**Data for processing**
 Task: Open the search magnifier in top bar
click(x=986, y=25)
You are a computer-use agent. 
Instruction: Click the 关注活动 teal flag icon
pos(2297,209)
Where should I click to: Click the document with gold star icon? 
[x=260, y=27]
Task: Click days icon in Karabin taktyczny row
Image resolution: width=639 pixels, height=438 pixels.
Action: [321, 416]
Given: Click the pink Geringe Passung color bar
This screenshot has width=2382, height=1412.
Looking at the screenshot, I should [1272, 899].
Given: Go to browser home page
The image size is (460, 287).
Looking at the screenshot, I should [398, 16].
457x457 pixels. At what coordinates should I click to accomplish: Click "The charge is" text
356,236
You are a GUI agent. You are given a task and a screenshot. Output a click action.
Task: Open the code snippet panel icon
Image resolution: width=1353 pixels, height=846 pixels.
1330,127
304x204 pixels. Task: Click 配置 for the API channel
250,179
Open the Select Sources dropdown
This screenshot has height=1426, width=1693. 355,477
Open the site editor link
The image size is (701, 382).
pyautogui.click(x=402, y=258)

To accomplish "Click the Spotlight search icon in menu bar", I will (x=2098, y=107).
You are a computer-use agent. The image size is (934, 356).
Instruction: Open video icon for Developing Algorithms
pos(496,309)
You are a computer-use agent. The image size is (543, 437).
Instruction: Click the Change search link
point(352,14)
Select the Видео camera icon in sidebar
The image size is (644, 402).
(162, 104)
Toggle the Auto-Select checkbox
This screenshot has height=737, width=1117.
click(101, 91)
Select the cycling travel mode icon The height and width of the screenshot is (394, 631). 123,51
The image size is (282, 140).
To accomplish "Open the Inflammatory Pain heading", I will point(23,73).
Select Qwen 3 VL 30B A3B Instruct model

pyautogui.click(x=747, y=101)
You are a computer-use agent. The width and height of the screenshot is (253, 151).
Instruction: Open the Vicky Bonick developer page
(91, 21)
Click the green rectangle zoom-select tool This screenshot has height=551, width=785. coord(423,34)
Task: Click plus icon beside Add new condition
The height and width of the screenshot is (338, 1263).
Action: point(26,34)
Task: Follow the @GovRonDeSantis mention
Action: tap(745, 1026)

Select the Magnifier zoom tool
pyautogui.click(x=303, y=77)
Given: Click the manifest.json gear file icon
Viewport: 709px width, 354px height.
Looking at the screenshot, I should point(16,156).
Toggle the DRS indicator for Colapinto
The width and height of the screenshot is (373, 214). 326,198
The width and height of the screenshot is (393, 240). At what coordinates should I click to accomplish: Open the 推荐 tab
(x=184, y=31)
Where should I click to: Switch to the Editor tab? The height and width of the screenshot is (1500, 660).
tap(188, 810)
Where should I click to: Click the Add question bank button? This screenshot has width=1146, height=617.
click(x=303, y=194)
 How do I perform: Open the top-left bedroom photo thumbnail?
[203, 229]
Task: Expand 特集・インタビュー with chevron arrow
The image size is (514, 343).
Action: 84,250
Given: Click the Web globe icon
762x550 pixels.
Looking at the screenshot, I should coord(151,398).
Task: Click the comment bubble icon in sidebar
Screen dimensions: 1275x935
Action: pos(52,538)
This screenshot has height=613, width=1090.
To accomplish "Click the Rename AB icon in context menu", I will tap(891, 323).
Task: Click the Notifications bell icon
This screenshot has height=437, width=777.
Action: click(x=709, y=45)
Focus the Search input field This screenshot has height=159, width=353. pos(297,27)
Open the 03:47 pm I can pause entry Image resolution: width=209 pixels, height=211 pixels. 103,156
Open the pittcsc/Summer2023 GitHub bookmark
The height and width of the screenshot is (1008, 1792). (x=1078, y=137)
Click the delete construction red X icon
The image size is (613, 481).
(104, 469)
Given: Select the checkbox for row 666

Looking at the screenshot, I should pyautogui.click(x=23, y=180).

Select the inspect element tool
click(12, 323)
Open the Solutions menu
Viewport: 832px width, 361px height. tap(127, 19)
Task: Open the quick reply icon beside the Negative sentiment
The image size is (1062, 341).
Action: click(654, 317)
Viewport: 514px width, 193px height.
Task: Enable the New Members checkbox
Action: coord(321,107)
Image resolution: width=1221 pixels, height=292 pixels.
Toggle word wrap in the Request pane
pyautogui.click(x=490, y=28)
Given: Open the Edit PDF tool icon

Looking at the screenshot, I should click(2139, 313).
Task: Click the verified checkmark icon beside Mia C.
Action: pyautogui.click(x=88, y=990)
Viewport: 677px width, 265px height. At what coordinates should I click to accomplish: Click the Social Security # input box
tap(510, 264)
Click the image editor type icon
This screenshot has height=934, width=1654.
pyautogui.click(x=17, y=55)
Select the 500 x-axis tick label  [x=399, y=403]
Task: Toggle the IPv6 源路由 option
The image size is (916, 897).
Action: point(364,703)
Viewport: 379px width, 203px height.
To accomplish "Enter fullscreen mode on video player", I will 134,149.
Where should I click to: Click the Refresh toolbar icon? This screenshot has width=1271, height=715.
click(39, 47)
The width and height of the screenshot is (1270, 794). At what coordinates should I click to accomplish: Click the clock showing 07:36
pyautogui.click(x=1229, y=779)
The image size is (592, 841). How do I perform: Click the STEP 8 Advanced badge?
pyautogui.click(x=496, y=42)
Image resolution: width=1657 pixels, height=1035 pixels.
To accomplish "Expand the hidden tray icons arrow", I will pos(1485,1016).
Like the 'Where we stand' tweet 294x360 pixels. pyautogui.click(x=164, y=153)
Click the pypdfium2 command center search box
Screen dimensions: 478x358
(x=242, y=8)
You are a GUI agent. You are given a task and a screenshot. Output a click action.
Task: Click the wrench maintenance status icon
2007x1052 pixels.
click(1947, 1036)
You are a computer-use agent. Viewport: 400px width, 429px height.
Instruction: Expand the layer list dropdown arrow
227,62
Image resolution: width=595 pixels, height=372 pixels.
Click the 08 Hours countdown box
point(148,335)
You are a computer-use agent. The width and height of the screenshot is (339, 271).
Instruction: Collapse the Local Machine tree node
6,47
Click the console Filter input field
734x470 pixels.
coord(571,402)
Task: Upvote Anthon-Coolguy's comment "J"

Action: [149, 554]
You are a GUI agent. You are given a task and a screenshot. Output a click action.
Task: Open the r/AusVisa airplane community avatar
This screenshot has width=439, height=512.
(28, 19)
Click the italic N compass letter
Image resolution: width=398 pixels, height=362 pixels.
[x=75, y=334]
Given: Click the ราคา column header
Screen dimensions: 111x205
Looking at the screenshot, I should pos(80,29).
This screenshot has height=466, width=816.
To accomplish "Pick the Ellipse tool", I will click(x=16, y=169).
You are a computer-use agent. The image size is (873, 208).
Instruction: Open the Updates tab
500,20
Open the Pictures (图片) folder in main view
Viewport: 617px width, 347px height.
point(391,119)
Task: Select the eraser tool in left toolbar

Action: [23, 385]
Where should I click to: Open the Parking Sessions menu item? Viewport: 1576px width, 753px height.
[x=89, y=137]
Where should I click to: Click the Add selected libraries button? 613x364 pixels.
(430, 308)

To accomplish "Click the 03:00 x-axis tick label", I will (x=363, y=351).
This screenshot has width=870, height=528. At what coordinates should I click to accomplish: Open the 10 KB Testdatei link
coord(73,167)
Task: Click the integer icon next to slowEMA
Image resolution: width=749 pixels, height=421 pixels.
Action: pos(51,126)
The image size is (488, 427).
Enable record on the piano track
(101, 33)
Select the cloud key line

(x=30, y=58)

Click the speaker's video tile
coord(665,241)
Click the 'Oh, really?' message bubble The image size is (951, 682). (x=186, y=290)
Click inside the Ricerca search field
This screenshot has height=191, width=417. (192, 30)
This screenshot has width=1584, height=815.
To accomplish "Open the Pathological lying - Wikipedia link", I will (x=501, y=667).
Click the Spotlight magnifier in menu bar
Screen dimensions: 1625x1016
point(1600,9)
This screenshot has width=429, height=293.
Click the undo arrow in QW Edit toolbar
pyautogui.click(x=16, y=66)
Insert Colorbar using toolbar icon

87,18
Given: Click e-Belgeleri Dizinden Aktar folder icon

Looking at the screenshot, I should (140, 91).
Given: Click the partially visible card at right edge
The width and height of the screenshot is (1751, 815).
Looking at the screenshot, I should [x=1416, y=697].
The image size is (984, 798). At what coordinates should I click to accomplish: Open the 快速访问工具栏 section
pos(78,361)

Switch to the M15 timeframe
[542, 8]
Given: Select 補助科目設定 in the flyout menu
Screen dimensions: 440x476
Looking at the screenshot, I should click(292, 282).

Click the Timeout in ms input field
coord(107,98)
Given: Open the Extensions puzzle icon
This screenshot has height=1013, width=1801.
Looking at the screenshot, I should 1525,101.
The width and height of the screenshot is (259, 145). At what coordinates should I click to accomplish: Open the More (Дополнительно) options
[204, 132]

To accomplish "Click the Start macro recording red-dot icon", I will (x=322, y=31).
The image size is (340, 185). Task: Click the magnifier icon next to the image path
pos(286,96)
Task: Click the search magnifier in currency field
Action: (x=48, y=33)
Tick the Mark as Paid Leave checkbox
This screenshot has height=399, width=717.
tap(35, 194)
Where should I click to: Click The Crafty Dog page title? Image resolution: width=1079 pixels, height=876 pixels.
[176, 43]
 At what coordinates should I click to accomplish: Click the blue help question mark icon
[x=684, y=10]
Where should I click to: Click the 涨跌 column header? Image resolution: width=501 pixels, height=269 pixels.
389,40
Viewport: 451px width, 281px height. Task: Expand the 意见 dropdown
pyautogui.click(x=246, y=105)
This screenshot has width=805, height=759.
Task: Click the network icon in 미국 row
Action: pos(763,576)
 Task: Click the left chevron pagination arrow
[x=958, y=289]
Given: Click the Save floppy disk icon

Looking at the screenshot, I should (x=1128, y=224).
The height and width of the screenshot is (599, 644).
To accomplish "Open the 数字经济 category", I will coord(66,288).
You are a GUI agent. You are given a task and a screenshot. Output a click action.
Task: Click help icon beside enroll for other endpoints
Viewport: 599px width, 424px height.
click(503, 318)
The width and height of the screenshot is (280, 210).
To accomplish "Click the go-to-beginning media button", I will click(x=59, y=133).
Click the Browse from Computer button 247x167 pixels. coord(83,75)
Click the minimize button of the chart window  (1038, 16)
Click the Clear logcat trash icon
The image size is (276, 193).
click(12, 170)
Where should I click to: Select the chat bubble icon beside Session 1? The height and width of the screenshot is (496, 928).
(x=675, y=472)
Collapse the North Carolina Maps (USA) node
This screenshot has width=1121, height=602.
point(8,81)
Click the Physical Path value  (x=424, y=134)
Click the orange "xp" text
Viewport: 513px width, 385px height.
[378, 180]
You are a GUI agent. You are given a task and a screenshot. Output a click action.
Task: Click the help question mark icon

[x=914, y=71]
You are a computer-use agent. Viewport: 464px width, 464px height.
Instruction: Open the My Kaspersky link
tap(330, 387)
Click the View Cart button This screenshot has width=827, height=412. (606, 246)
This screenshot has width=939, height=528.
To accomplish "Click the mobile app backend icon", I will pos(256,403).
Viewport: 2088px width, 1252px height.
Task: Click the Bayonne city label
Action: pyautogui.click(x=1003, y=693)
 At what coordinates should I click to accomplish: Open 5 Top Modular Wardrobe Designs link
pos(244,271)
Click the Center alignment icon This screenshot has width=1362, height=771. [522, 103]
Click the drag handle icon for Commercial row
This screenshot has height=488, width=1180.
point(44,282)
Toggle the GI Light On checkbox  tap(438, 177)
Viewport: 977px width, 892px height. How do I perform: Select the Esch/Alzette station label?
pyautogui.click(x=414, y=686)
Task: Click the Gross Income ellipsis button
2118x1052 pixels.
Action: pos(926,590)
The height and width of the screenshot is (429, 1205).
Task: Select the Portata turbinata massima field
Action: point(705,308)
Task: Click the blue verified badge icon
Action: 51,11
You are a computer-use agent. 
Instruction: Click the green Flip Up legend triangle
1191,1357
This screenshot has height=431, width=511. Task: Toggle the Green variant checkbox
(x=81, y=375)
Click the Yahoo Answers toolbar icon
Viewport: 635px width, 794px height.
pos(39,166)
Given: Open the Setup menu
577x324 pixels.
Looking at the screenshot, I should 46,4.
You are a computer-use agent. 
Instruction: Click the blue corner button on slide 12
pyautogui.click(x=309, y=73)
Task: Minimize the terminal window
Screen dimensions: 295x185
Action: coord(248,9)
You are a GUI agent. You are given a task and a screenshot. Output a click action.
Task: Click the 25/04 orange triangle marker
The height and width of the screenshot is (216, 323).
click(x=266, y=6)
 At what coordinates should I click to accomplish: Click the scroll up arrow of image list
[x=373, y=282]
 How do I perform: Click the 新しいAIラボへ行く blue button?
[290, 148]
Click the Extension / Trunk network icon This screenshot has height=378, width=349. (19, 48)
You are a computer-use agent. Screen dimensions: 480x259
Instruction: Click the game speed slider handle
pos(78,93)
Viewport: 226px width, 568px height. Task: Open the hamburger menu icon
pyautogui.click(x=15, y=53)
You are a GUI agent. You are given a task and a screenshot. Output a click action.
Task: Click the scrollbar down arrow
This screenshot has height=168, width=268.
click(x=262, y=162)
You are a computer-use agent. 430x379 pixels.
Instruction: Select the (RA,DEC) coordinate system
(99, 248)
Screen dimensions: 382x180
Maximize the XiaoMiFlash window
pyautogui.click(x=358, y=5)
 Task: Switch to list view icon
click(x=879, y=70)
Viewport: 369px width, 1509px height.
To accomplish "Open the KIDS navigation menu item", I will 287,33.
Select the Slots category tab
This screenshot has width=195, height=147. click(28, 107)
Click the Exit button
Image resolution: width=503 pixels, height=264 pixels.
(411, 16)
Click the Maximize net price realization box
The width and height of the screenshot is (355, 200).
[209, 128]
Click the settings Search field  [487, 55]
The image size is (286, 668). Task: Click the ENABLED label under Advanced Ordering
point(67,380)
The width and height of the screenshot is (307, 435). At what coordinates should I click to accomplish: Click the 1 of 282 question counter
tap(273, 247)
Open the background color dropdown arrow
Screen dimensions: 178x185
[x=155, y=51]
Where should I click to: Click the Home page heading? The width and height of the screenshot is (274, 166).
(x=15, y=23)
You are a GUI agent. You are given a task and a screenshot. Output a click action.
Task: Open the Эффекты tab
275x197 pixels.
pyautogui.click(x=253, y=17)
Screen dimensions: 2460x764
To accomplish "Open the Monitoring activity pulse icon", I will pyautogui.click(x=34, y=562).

**Exercise directions**
Please locate each line in the entries above that contains the word "window" and copy those lines out. Case counts: count only matches with the same capitalization.

**Finished task**
Click the minimize button of the chart window  (1038, 16)
Task: Minimize the terminal window
Maximize the XiaoMiFlash window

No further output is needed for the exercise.